After locating the line that holds "You are a GUI", transcribe it and each following line to the end of the records, changing nothing and adding nothing.
___
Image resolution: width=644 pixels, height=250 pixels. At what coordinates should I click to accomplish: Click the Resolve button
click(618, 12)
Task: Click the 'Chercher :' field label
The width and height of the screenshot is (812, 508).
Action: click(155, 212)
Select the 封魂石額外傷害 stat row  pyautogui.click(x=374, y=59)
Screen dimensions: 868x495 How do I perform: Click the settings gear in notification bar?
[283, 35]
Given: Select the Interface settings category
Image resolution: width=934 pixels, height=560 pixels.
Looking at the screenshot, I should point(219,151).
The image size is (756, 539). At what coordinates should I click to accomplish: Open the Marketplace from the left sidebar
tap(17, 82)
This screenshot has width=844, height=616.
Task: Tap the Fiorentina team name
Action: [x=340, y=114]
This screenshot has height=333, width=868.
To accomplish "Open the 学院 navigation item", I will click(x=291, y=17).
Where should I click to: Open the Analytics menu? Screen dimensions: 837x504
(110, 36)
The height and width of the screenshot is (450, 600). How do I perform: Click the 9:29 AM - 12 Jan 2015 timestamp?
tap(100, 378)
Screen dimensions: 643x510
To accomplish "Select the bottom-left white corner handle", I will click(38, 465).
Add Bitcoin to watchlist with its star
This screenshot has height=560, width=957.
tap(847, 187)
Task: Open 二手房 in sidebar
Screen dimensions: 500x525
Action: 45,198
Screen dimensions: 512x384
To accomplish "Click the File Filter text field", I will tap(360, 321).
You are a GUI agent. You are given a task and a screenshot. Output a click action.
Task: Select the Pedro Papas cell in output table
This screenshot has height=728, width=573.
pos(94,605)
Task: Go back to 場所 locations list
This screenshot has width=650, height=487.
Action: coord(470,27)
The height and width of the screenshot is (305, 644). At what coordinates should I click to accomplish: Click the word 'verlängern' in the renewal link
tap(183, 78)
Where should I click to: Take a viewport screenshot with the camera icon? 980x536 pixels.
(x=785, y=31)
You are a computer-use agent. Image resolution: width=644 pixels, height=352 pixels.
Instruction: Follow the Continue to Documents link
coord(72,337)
___
ANSWER FOR THE TASK:
You are a GUI agent. You are given a task and a screenshot. Output a click action.
Task: Select the Pedro Papas cell in output table
This screenshot has height=728, width=573.
pos(94,605)
Task: Go back to 場所 locations list
This screenshot has width=650, height=487.
Action: coord(470,27)
The height and width of the screenshot is (305, 644). At what coordinates should I click to accomplish: Click the word 'verlängern' in the renewal link
tap(183, 78)
Where should I click to: Take a viewport screenshot with the camera icon? 980x536 pixels.
(x=785, y=31)
You are a computer-use agent. Image resolution: width=644 pixels, height=352 pixels.
Instruction: Follow the Continue to Documents link
coord(72,337)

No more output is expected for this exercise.